TEXT EXCERPT
%%

The employer’s access to health records is limited to whatever is included in
the claim and is justified based on the premise that the employer has an
interest in the worker’s compensation claim. However, this new monitoring
system means that an employer will now have access to its employees’ opioid
prescription history, as this is information the U.S. Department of Labor will
be monitoring as part of the worker’s compensation process.

This raises
ethical concerns about invasion of an employee’s privacy for the benefit of
combating the opioid crisis. Yes, we are in a
nationally
recognized crisis
when it comes to the amount of
opioid prescriptions and the number of deaths caused by overdoses, but is it
truly appropriate for the U.S. Department of Labor to be the ones monitoring
and questioning the practice of medicine? This announcement goes on further to
state the following requirements to take effect by August 2017:

 

This
policy will be administered in two phases, the first of which addresses FECA
claims with newly prescribed opioid use (i.e. claims where an opioid has not
been prescribed within the past 180 days, if ever). This policy for newly
prescribed opioid use will be implemented in August of 2017. After an initial
60 day period of opioid medication, if an injured worker still needs opioid
medication, the treating physician must complete a Certification/Letter of
Medical Necessity (LMN) form in order for OWCP DFEC to authorize any additional
opioid medication. All subsequent prescriptions will require that an LMN be
received and reviewed by claims staff before opioid medication is authorized
and dispensed.

Please
be aware that as part of our new policy to address the safety considerations
noted above, authorizations for opioid drug prescriptions will be limited to a
maximum of 60 days, with initial fills and refills to be issued in no more than
30-day supplies (however physicians are encouraged to prescribe the shortest
duration of opioid medication that will provide appropriate pain relief).
Providers should utilize “partial fills” for schedule II and schedule
III opioids. Please note that no more
than two opioids may be authorized at any given time,
and concurrent
benzodiazepine prescriptions should be avoided to the extent possible.

This
part of the announcement sounds like the practice of medicine or guidelines a
health agency would issue, in that it is stating what a physician can and can
not prescribe. This medical advice is coming from a federal agency, not a
physician. It is also a federal agency that focuses on employment issues, not
health. It is limiting the amount of opioids that can be prescribed and added
administrative barriers for prescription. Controlled substances already have
restrictions but these restrictions come from agencies such as the FDA or state
agencies that specialized in issues surrounding drugs.

%%

STUDY QUESTIONS
**a.** Under the policy described in the opioid monitoring text, how many opioids may be authorized at any given time?
**b.** Echo the opioid monitoring text word for word, everything from "Providers should utilize" down to "the extent possible.".

Items from a data source
%%

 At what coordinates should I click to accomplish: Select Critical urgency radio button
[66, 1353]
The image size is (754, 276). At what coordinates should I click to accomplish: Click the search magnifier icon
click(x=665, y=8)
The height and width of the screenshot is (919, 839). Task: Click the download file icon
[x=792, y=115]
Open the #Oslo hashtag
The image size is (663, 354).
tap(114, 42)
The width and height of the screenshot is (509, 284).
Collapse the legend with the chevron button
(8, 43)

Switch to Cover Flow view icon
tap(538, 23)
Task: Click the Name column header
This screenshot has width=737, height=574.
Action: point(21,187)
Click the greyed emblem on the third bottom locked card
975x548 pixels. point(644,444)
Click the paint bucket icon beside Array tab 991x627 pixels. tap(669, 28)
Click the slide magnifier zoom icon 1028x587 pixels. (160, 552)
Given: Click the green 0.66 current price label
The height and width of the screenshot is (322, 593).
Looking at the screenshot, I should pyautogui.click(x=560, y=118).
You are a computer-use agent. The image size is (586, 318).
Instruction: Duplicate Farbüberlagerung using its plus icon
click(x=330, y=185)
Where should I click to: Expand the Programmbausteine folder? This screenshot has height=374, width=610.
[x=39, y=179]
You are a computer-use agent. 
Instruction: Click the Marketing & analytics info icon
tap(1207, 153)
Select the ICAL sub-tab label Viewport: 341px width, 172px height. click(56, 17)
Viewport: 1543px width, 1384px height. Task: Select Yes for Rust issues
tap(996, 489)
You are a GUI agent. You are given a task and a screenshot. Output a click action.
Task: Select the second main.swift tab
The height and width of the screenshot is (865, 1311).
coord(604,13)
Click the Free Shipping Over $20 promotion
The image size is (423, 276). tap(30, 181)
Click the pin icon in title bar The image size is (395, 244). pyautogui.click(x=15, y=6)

%%

SOLUTIONS BELOW
**a.** No more than two.

**b.**
Providers should utilize “partial fills” for schedule II and schedule
III opioids. Please note that no more
than two opioids may be authorized at any given time,
and concurrent
benzodiazepine prescriptions should be avoided to the extent possible.